▸ YOUR INSTRUCTIONS
In the data below, how many lines contain the string "computer"? Reply with the number only.

▸ SUPPLIED RECORDS
=== Section Start ===
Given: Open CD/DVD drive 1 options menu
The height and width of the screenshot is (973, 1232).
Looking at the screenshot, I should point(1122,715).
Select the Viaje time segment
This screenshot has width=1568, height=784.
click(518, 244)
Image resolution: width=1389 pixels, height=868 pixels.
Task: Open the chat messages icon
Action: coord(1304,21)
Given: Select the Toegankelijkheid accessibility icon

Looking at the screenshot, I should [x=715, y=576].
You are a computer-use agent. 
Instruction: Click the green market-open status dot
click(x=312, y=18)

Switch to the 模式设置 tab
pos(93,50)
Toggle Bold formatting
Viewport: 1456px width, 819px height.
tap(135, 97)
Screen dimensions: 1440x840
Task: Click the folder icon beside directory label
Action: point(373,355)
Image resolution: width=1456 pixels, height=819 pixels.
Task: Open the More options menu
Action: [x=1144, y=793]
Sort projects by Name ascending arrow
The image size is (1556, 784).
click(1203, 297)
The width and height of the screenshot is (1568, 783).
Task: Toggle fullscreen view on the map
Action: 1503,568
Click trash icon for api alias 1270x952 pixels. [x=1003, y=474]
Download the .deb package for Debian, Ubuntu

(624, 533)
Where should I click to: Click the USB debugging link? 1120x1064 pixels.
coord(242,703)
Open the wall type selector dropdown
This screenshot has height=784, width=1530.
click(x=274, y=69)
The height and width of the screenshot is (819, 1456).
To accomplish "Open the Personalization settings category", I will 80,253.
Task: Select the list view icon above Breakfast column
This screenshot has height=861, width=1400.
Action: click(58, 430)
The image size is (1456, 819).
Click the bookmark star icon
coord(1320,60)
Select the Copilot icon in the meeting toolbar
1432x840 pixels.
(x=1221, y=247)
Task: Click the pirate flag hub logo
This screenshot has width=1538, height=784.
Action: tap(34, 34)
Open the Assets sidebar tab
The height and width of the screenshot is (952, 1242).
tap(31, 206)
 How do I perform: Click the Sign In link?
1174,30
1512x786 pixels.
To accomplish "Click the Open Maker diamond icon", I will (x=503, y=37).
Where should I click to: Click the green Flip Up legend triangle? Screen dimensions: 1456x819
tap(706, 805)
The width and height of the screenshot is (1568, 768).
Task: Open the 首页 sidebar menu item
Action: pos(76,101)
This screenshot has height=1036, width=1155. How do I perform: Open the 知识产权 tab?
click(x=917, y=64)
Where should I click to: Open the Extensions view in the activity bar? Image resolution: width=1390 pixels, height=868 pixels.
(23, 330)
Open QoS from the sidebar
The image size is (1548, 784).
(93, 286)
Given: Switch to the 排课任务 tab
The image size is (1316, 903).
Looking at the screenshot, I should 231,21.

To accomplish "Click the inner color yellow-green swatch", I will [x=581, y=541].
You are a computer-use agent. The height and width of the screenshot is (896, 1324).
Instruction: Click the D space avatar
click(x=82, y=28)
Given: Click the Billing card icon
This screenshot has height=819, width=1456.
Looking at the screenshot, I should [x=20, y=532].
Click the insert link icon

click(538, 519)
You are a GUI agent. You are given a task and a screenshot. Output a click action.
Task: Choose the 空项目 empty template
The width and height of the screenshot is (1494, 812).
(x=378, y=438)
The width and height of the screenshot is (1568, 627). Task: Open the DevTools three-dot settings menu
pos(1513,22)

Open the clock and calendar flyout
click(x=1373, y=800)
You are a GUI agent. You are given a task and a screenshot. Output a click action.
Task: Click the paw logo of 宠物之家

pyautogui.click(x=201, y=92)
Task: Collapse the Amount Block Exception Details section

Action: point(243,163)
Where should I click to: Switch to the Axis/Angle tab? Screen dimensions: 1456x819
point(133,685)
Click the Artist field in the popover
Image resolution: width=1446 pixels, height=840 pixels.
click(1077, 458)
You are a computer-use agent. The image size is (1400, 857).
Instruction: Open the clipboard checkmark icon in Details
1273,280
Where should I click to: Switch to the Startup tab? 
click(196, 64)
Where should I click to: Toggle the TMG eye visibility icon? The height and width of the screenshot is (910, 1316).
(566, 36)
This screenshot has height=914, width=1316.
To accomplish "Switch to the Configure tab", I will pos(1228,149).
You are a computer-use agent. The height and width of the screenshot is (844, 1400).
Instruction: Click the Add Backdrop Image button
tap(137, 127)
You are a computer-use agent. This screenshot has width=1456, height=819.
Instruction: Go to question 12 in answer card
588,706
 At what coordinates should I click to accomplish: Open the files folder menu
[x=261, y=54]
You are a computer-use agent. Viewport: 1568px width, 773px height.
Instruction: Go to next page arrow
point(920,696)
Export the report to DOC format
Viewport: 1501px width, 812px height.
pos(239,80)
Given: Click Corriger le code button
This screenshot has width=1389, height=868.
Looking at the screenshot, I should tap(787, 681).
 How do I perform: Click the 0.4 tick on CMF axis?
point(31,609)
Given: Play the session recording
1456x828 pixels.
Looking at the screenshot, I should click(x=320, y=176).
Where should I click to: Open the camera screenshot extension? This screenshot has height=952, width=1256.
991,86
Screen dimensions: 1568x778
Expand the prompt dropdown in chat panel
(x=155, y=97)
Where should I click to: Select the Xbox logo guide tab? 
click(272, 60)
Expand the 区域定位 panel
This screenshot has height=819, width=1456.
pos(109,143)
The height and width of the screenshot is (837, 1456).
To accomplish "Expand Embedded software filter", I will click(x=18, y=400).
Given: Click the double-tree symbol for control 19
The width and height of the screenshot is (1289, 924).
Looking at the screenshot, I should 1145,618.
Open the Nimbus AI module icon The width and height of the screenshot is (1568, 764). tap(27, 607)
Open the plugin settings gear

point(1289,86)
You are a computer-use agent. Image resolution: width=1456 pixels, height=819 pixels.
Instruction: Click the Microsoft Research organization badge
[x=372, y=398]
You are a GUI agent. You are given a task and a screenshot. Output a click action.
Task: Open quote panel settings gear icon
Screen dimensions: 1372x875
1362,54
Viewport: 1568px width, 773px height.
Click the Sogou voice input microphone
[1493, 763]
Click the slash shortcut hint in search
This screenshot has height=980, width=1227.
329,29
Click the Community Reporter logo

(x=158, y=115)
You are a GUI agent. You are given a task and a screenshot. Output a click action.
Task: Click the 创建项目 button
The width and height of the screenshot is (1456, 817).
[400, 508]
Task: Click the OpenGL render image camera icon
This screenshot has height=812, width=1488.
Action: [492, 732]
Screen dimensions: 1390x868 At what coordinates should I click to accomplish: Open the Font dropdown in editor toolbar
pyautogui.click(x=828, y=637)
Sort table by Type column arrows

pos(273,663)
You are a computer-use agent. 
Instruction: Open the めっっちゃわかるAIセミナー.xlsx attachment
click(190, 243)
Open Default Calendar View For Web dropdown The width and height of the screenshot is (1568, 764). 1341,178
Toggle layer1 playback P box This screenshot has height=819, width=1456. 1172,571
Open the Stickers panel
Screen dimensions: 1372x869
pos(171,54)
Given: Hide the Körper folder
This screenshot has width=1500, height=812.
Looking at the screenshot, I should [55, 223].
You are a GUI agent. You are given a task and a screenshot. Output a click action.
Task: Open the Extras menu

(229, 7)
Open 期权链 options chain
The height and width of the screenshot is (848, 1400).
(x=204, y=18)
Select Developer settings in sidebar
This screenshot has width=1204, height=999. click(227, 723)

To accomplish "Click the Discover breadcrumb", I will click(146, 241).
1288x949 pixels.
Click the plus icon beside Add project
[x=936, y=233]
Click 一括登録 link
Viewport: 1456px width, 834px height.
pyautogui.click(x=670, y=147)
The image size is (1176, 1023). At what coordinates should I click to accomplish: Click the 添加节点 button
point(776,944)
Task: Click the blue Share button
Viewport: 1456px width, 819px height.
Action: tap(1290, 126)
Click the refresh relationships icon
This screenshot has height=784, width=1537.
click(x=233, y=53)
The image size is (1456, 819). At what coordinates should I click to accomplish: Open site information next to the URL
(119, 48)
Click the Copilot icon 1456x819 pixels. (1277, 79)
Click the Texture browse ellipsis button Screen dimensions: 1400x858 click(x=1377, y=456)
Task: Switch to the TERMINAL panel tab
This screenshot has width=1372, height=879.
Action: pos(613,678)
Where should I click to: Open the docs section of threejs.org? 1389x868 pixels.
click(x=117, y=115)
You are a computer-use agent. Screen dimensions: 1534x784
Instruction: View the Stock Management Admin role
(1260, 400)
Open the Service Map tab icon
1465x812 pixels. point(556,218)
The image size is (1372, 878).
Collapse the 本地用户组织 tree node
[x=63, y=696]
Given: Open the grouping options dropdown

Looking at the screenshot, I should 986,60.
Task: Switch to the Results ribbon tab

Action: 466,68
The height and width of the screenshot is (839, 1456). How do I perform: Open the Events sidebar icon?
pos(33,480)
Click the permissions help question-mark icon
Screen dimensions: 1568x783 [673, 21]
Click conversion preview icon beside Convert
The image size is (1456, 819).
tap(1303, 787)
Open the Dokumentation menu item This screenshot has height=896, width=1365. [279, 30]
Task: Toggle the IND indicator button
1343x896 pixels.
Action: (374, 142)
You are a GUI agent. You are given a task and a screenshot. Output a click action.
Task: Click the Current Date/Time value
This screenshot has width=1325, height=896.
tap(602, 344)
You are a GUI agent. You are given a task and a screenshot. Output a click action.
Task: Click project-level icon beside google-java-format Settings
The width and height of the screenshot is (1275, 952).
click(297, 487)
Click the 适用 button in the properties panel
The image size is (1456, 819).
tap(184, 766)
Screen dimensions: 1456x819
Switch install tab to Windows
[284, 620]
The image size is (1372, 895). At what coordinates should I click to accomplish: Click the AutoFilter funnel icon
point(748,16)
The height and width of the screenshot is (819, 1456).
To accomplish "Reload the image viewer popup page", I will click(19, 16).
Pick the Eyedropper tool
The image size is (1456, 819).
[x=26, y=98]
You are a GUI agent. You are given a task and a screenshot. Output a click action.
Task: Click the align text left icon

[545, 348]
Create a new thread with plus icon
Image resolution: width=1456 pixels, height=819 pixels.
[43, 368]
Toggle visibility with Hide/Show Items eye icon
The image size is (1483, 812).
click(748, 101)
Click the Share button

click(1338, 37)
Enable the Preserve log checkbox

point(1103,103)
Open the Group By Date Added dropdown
=== Section End ===
▸ RESULT
9